Permission to Advance: The Role of AI and Digital Health Tools in the Identification of the Trafficked

By: Meghna Manjith

In 2023, the National Human Trafficking Hotline identified 9,619 human trafficking cases in the United States. Further investigation revealed that these cases involved a total of 16,999 victims. The United States consistently ranks high in the number of human trafficking cases reported annually, the crime remaining a profitable and pervasive industry. According to the International Labour Organization, an estimated 27.6 million people were trapped in “modern slavery” in 2021 – a number defined by the regulations placed under US law. Unfortunately, this atrocious number has only increased since 2021 and remains prevalently high in the United States as a very profitable business.

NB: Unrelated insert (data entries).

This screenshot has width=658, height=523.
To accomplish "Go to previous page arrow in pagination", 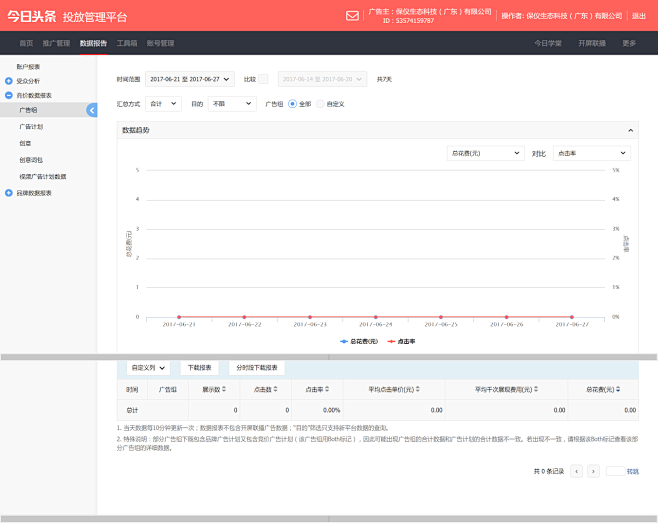I will [577, 470].
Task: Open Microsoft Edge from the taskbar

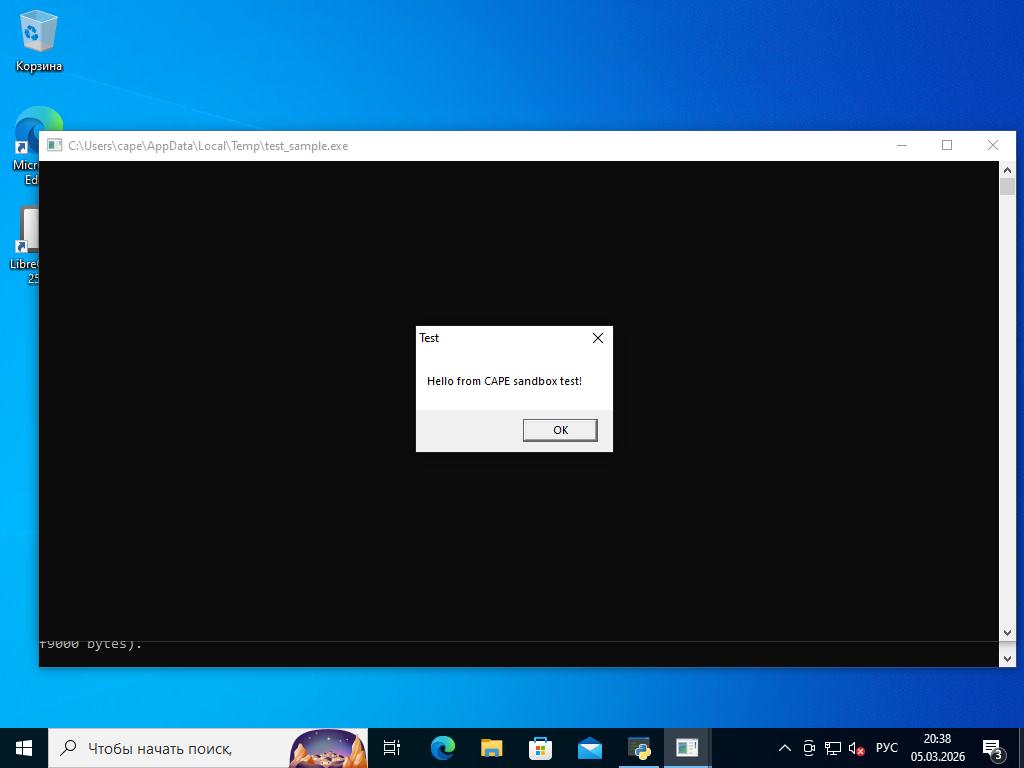Action: coord(442,747)
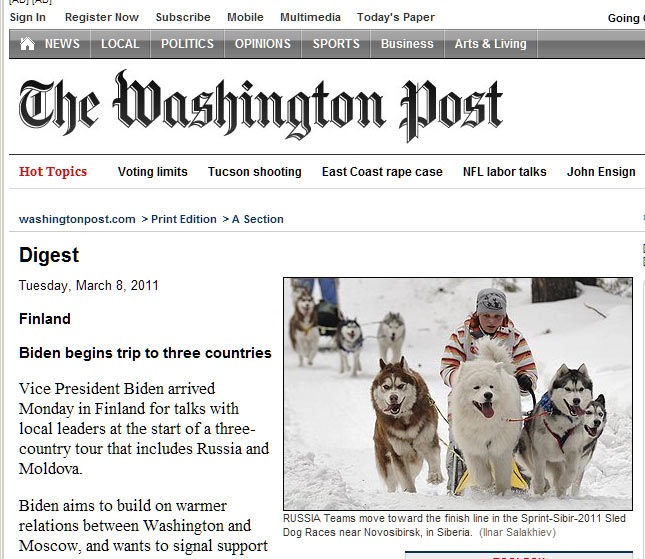Open the Tucson shooting hot topic

[254, 172]
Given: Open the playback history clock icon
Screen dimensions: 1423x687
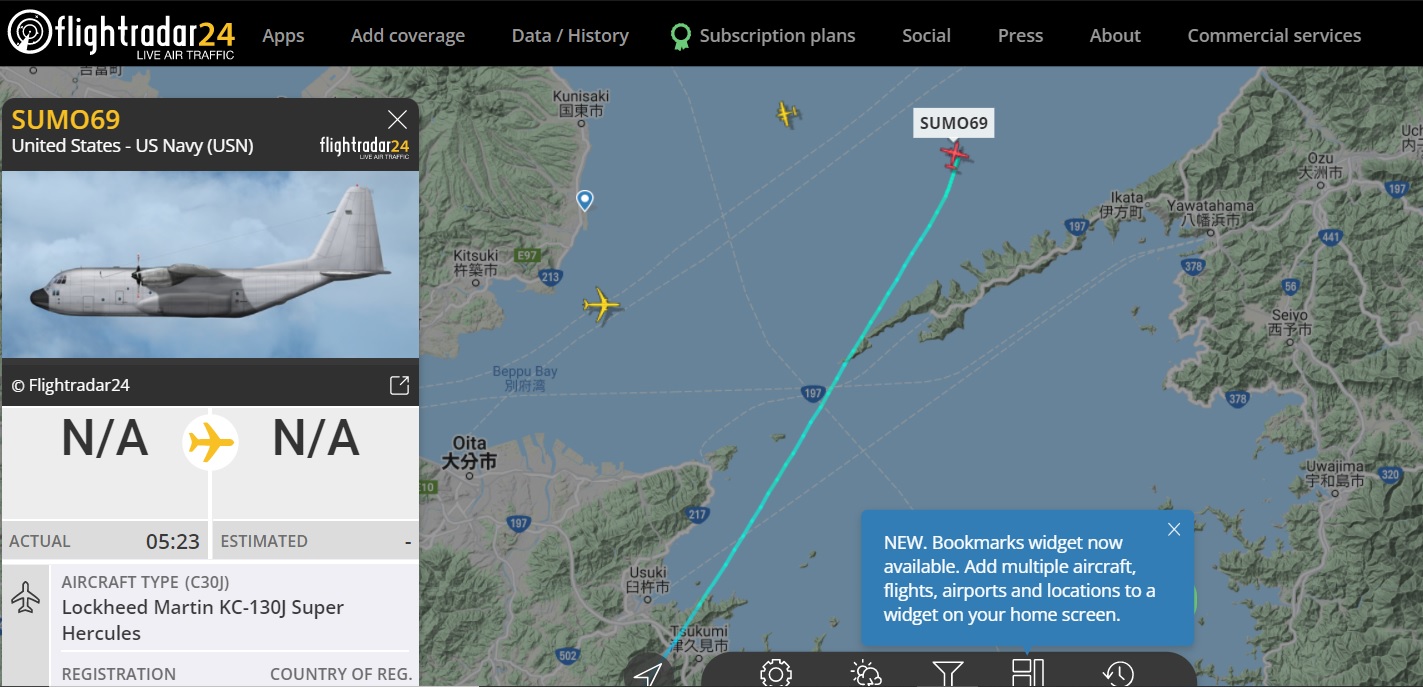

But what exactly is human trafficking? Human trafficking is a crime that compels individuals to labor or to engage in a commercial sex act, rooted in exploitation of the individual and the goods they provide, rather than a country or border (U.S. Department of State, 2024). The signs of human trafficking are not always easy to identify. When people think of human trafficking, they often think about a situation where someone is kidnapped and forced into labor. They may think of a situation like Samirah and Enung’s, who were hired out of Indonesia to work at a rate of $100-$200 per month (Logan et al., 2009). But once they reached their employer, they were stripped of their forms of identification and were starved, forced to work, abused, and kept locked in the house. While the stereotypical image of human trafficking often involves cases that incorporate abduction and physical captivity such as Samirah and Enung’s and are deeply important to understand and identify, it is crucial to understand that human trafficking does not always involve physical kidnapping. Many victims are coerced or manipulated in ways that are not always easy to identify or see but are still a clear violation of their freedom.

For instance, grooming is a form of human trafficking that involves the psychological manipulation of an individual by creating trust between the perpetrator and the victim and the perpetrators can be as close as a family member (Polaris, 2021). It’s hard for outsiders to isolate this behavior as trafficking or grooming, especially because it is occurring within family dynamics. A significant proportion of the estimated 27.6 million trafficked individuals are not physically abducted but are instead manipulated and exploited while living seemingly ordinary lives.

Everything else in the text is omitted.